You want to run a wine subscription service, but you have no idea about wine tasting notes. You are a person of science.
You have a wine dataset of scientific measurements.
If you know a customer likes a certain wine in the dataset, can you recommend other wines to the customer in the same cluster?

#### Questions:
- How many clusters are in the wine dataset?
- What are the characteristics of each clusters?
- What problems do you see potentially in the data?

The dataset is `Wine.csv`

In [None]:
# Check out this data...
wine = pd.read_csv('data/Wine.csv')
wine.drop(columns=['Customer_Segment'], inplace=True) # removing spoilers
wine.head()

In [None]:
wine.info()

In [None]:
wine.describe()

In [None]:
sns.pairplot(wine)

### Start!

Sklearn's implementation of k-means: http://scikit-learn.org/stable/modules/generated/sklearn.cluster.KMeans.html

In [None]:
# We need to scale the data first - why?


In [None]:
# Now - initialize KMeans! How many clusters...?


In [None]:
# Let's explore


In [None]:
# Let's put our new labels back onto our original data to explore
labeled_df = pd.concat([wine, pd.DataFrame(model.labels_,
                        columns=['cluster'])], axis=1)

In [None]:
labeled_df['cluster'].value_counts()

In [None]:
# What do these look like?
labeled_df.groupby('cluster').mean()

#### Note! 

You may have different cluster centers - the algorithm is sensitive to starting points.

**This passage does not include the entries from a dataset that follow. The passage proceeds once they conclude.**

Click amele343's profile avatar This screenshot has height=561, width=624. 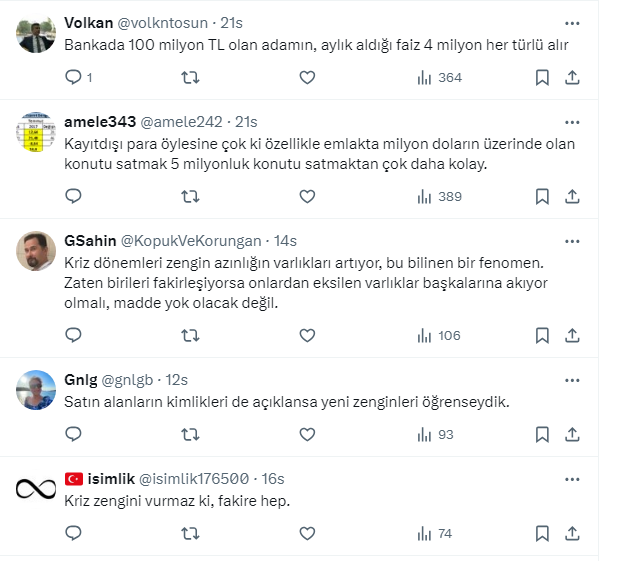pos(36,135)
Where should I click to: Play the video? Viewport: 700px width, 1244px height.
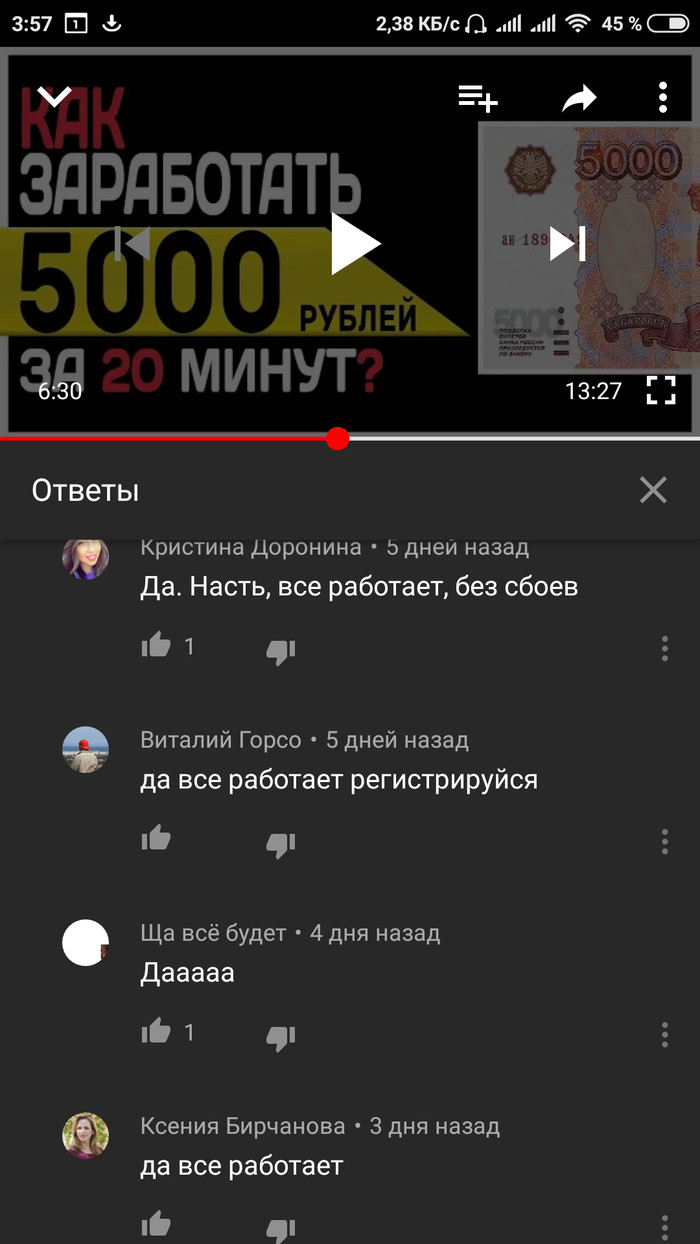pos(355,243)
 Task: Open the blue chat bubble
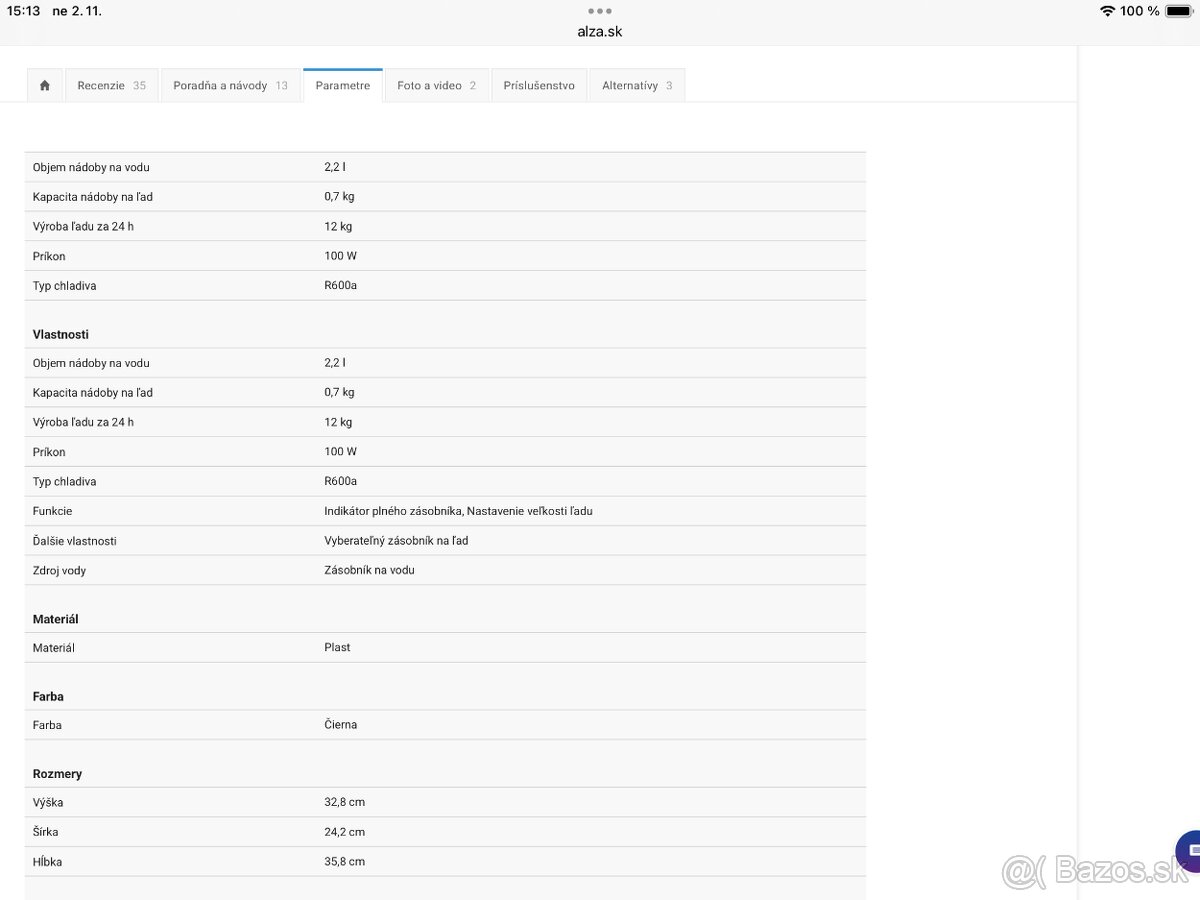click(x=1189, y=850)
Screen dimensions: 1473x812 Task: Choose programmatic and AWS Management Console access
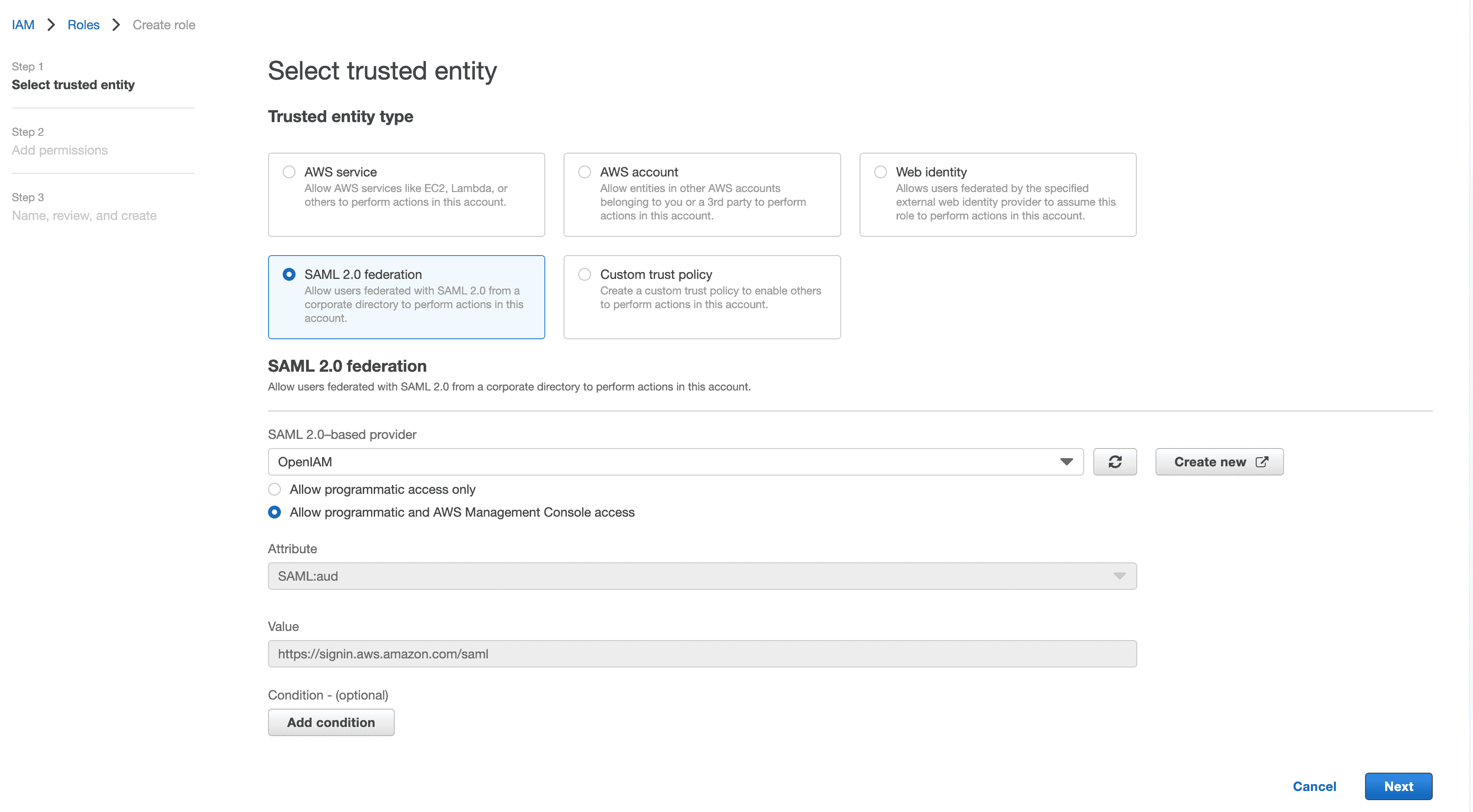tap(274, 512)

Even if we set `n_init` to a significant value, it's still a good idea to use `random_state` to ensure repeatable results.

## Choosing the appropriate number for $k$

Note - when clustering, *we often don't know any kind of right answer!* The whole point of clustering is finding groups! So, how do we know how good the groupings are?

#### Two metrics we can use: *elbow method* and the *silhouette coefficient*

### Elbow Method

Elbow method uses the sum of squared error (SSE) calculated from each instance of $k$ to find the best value of $k$.

This is sometimes called the "inertia" of the model, and fitted sklearn $k$-means models have an `inertia_` attribute.

Sometimes you will see the SSE divided by the total sum of squares in the dataset (how far is each point from the center of the entire dataset)

Fewer clusters seems better, but inertia will always decrease with _more_ clusters. Hence the idea of looking for an elbow in the plot of inertia vs. $k$.

In [None]:
model.inertia_

Inertia is the sum of squared distances between points and their cluster center.

In [None]:
# From a colleague

distortions = []

# Calculate SSE for different K
for k in range(2, 10):
    kmeans = KMeans(n_clusters=k, random_state=301)
    kmeans.fit(wine_scaled)
    distortions.append(kmeans.inertia_)

# Plot values of SSE
fig, ax = plt.subplots(figsize=(10, 8))
ax.set_title('Elbow curve')
ax.set_xlabel('k')
ax.plot(range(2, 10), distortions)
ax.grid(True)

In [None]:
# If yellowbrick works for you...
# https://www.scikit-yb.org/en/latest/api/cluster/elbow.html
from yellowbrick.cluster import KElbowVisualizer

# Instantiate the clustering model and visualizer
model = KMeans()

visualizer = KElbowVisualizer(model, k=(2,12), timings=True)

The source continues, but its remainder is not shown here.